** DOCUMENT **
## Start

Jose wrote:

fredfighter wrote:

Please show us your arithmetic. Suppose a 1500 lb airplane is
flying horizontally at 120 mph at 5000 feet above MSL. What
are the vertical and horizontal components of the momentum
of that aircraft?
....

If so, then during the time it is in freefall, it acquires a downward
velocity. Small, no doubt, but nonzero.

Sometimes it does, sometimes it does not. I'll allow as the vertical
component of velocity decreases during that time, for a positive up
coordinate system and a plane in (macroscopic) level flight.

Ok. (I was sloppy - it doesn't "acquire a downward velocity", it really
"endures a downward acceleration", which depending on the initial
vertical velocity may or may not end up with the plane going downward.)

Right, but don't forget that the downward acceleration is constant
without regard to the velocity of the aircraft.

So we are saying the same thing here.

Do you agree that in each collision momentum is transferred to the
air molecule that is equal and opposite to the momentum transferred
to the wing?

Yes I do. This is what I call "throwi ng the air down". That downward
momentum will remain with the air (dissipated across many other
molecules as it keeps colliding, but never disappearing) until it is
transferred to the earth, which has been accelerating upwards in the
same fashion.

## End

** INSTRUCTION A **
In the airplane momentum thread, how fast and at what altitude is the example 1500 lb airplane flying?

** Word and element location data **
## Start

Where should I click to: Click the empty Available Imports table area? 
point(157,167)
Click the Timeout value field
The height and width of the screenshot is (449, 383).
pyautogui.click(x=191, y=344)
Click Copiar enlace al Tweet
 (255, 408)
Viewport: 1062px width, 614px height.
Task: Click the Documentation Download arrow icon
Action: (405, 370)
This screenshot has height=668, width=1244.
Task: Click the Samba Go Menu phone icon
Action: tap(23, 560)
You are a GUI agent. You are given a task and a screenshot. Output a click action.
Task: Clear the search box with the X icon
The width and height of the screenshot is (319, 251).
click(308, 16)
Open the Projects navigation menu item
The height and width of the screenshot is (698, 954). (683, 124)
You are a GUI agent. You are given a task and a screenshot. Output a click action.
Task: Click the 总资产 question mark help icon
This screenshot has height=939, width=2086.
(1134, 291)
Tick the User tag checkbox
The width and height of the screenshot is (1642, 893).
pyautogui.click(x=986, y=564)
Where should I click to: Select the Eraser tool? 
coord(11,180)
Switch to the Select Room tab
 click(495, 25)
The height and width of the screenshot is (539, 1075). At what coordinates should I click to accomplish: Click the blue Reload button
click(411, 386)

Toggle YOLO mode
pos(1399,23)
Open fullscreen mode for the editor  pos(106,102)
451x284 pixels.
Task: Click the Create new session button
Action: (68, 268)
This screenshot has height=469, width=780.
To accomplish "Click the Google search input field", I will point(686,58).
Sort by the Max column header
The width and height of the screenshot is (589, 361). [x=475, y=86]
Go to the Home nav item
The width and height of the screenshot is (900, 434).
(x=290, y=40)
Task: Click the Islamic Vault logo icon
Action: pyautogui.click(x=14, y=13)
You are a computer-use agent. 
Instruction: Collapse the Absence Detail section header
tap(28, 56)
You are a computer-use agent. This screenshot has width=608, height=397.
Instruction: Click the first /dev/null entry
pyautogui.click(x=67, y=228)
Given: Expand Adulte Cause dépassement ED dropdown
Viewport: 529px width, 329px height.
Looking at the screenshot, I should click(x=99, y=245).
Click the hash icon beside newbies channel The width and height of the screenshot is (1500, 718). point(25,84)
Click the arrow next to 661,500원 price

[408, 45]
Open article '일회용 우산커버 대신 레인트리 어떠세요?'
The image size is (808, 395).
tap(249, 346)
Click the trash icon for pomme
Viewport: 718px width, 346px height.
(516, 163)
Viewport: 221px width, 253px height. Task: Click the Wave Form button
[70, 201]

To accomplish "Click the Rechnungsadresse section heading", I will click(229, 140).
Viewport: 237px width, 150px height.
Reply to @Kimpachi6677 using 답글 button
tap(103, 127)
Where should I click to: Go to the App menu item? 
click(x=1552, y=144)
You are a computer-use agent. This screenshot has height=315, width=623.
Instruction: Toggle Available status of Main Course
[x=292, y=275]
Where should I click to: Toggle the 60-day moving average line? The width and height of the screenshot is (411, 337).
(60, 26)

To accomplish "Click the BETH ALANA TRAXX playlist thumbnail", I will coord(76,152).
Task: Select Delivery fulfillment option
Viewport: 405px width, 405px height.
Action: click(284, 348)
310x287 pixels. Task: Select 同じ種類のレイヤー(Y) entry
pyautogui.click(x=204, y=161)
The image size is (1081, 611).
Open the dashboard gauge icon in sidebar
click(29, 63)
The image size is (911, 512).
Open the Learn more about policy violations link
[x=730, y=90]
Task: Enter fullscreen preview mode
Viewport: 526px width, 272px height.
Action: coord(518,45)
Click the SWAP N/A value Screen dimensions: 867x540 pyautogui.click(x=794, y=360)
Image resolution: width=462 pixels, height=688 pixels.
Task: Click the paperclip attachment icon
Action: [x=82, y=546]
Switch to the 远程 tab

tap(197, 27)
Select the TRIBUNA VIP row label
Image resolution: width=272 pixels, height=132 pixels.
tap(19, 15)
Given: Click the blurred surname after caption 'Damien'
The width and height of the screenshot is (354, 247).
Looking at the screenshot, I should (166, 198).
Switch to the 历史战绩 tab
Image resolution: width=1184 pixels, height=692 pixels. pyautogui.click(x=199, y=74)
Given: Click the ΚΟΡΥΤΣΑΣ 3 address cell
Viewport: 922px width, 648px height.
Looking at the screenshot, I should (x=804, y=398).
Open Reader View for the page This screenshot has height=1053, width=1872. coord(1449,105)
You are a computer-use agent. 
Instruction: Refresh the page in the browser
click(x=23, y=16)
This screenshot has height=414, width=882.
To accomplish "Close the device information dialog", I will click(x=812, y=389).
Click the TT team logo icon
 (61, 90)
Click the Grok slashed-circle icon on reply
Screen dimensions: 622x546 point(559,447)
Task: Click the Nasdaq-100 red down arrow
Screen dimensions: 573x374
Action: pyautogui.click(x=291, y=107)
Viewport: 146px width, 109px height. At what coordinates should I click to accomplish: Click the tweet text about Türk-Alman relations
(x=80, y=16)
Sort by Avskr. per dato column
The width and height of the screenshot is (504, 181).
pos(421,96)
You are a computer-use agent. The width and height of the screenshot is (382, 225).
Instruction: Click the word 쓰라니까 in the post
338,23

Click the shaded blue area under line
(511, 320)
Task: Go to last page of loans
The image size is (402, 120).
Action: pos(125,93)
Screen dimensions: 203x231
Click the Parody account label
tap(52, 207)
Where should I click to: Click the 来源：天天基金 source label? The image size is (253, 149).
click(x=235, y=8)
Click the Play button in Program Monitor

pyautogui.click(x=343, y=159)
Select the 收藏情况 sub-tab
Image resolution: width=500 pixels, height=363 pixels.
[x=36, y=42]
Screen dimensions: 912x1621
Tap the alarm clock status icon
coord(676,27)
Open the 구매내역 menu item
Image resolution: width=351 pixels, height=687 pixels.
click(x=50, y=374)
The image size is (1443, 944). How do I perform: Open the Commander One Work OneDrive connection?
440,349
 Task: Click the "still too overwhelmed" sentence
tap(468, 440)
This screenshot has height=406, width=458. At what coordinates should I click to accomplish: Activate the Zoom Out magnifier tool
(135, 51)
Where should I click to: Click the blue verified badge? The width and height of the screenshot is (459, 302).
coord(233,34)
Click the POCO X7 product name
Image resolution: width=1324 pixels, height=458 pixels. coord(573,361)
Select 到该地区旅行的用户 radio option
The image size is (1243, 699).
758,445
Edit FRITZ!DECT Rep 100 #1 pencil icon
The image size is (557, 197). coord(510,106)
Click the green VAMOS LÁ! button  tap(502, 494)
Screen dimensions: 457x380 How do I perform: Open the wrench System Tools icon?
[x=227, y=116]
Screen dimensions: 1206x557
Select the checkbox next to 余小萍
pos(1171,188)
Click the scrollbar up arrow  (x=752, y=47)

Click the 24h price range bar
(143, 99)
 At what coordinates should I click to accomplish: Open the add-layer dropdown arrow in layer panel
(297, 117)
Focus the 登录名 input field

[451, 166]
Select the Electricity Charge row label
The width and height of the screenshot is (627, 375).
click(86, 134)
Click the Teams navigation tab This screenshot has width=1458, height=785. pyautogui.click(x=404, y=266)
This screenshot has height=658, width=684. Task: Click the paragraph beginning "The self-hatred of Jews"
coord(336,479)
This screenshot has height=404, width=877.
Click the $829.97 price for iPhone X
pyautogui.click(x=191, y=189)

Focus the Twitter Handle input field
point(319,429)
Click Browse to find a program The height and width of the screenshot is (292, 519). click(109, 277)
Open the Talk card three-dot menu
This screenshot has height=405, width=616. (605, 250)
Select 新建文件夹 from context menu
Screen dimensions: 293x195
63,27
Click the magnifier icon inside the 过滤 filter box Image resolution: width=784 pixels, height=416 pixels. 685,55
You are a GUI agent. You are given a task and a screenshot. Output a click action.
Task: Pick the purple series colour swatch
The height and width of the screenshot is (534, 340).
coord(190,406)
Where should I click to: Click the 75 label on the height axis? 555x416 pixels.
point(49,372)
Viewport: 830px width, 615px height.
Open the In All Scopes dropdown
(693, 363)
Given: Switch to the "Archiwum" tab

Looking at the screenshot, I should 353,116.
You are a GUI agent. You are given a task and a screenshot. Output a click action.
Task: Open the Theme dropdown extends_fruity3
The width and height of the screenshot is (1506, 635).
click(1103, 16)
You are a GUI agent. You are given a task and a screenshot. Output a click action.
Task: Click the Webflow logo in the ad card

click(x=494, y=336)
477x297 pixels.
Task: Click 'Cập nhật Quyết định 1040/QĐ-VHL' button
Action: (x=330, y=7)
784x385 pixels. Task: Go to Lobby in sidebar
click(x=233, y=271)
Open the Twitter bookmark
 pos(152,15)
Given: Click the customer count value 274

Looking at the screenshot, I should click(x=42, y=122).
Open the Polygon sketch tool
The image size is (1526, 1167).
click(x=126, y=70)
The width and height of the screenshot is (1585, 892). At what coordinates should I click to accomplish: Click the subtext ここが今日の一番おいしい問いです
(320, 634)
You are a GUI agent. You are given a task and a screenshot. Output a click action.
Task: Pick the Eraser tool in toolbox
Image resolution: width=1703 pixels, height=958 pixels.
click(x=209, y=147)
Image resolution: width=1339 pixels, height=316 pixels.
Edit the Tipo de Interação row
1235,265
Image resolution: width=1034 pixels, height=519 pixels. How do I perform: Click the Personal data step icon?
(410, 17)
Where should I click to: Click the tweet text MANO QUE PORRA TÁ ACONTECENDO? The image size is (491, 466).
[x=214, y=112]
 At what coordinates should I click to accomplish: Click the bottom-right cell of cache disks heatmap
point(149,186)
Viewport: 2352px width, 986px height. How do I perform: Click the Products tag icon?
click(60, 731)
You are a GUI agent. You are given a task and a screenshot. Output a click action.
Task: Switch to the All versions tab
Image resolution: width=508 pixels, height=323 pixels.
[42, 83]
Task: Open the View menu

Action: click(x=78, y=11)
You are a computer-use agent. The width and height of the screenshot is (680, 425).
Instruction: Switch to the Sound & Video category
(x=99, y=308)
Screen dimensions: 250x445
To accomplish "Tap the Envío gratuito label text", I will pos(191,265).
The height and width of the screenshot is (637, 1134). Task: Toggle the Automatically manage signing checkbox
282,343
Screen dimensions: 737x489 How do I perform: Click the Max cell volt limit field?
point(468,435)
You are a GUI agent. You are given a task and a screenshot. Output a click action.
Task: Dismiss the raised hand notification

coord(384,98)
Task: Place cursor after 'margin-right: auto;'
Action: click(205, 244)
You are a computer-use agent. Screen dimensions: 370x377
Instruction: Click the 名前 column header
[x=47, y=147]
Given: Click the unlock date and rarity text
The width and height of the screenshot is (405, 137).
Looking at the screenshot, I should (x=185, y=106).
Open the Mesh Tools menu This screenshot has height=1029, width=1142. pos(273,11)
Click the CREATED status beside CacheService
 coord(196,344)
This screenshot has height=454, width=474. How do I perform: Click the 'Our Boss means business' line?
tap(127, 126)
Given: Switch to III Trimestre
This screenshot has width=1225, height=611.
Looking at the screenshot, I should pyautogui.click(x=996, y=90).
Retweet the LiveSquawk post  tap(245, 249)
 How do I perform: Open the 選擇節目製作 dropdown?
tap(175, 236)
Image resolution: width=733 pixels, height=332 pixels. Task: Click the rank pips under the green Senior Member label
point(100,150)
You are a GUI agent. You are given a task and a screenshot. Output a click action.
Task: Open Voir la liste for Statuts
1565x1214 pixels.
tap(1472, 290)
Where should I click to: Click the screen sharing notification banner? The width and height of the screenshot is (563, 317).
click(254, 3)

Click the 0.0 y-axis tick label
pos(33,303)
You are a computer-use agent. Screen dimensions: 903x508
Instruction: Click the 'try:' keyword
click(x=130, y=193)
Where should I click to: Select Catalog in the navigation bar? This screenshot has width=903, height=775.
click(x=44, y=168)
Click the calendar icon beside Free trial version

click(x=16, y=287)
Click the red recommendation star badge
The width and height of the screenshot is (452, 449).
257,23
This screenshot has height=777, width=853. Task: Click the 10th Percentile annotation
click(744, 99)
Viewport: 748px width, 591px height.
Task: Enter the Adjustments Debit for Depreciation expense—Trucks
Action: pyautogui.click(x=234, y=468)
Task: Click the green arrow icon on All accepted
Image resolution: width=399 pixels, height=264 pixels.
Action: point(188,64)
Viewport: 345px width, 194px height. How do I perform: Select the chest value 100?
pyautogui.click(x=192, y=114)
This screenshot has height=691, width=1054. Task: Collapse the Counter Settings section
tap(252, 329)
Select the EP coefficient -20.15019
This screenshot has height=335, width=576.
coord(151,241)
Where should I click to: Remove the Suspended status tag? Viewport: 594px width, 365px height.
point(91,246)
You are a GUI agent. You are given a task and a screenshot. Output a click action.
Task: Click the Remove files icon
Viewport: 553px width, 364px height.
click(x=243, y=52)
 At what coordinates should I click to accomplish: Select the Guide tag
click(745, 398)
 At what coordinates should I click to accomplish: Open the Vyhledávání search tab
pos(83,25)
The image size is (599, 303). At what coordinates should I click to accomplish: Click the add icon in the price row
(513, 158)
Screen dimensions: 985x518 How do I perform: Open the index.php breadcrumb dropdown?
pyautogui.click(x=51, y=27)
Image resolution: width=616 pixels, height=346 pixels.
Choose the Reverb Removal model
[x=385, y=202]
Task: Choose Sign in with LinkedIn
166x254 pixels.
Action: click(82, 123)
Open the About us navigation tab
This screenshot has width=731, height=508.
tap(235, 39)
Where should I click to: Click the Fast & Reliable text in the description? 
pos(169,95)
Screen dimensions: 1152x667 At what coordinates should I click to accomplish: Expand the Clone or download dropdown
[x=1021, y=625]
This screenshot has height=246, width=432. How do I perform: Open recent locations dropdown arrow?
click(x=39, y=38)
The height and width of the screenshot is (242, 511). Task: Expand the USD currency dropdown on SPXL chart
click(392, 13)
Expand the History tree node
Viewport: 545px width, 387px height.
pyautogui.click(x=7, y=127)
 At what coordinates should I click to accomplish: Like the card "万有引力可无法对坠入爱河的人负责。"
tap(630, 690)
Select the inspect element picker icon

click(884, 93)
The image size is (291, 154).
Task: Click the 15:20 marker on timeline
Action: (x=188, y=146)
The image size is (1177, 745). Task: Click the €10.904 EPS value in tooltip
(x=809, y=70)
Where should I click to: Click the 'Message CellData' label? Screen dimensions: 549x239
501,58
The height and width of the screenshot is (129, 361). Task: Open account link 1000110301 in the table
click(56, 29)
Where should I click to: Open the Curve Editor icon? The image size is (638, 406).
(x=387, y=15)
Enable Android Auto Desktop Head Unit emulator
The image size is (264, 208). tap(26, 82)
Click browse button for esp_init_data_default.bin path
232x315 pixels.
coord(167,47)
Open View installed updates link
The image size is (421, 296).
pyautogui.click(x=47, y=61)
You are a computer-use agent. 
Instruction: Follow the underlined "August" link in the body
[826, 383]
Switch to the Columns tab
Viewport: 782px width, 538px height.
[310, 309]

## End

** INSTRUCTION B **
Copy out the records word for word, everything from the line containing "The image size is (1177, 745)." down to the line containing "(x=387, y=15)".

** COMPLETE ANSWER A **
It flies horizontally at 120 mph at 5000 feet above MSL.

** COMPLETE ANSWER B **
The image size is (1177, 745). Task: Click the €10.904 EPS value in tooltip
(x=809, y=70)
Where should I click to: Click the 'Message CellData' label? Screen dimensions: 549x239
501,58
The height and width of the screenshot is (129, 361). Task: Open account link 1000110301 in the table
click(56, 29)
Where should I click to: Open the Curve Editor icon? The image size is (638, 406).
(x=387, y=15)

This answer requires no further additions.